STUDY TEXT section start

World Mental Health Day: What a difference a year makes
Recovery isn’t linear
A year ago I made one of the best decisions of my life – I wrote an article detailing the true extent of my mental health struggles.
At the time I wrote the article I was lost. I was drinking less than I had been but still regularly blacking out and doing stupid things as a result of alcohol. My mental state, although better, was far from healthy.
Writing about what I had been through, and was going through, acted as therapy. It allowed me to explain myself to those around me without enduring the anxiety of doing it face-to-face.
Knowing that once I released my thoughts and experiences into the world, there was no going back was surprisingly freeing. It meant that I could no longer conceal my demons and that I could finally talk about my mental health openly and without fear.
Since writing the article, a lot has happened and my mental health has been far from stable. However, I can now confidently say that I've never been in a better place.
So here's my story of the last 365 days.
I hit an all-time low less than three months after publishing the article. I'd ridden the wave of positivity and new-found confidence in the time directly afterwards but soon I was back in the cycle of drinking to mask my feelings.

STUDY TEXT section end

# WHAT IS NEEDED
Copy the mental health essay word for word from "Knowing that once" up to and including "mask my feelings.". The data that comes next has no connection to the mental health essay.

DATASET EXCERPTS section start

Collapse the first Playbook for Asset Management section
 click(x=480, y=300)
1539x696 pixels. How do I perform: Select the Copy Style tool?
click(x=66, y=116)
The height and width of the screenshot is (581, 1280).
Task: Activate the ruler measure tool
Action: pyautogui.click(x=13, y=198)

DATASET EXCERPTS section end

# REPLY TO THE TASK
Knowing that once I released my thoughts and experiences into the world, there was no going back was surprisingly freeing. It meant that I could no longer conceal my demons and that I could finally talk about my mental health openly and without fear.
Since writing the article, a lot has happened and my mental health has been far from stable. However, I can now confidently say that I've never been in a better place.
So here's my story of the last 365 days.
I hit an all-time low less than three months after publishing the article. I'd ridden the wave of positivity and new-found confidence in the time directly afterwards but soon I was back in the cycle of drinking to mask my feelings.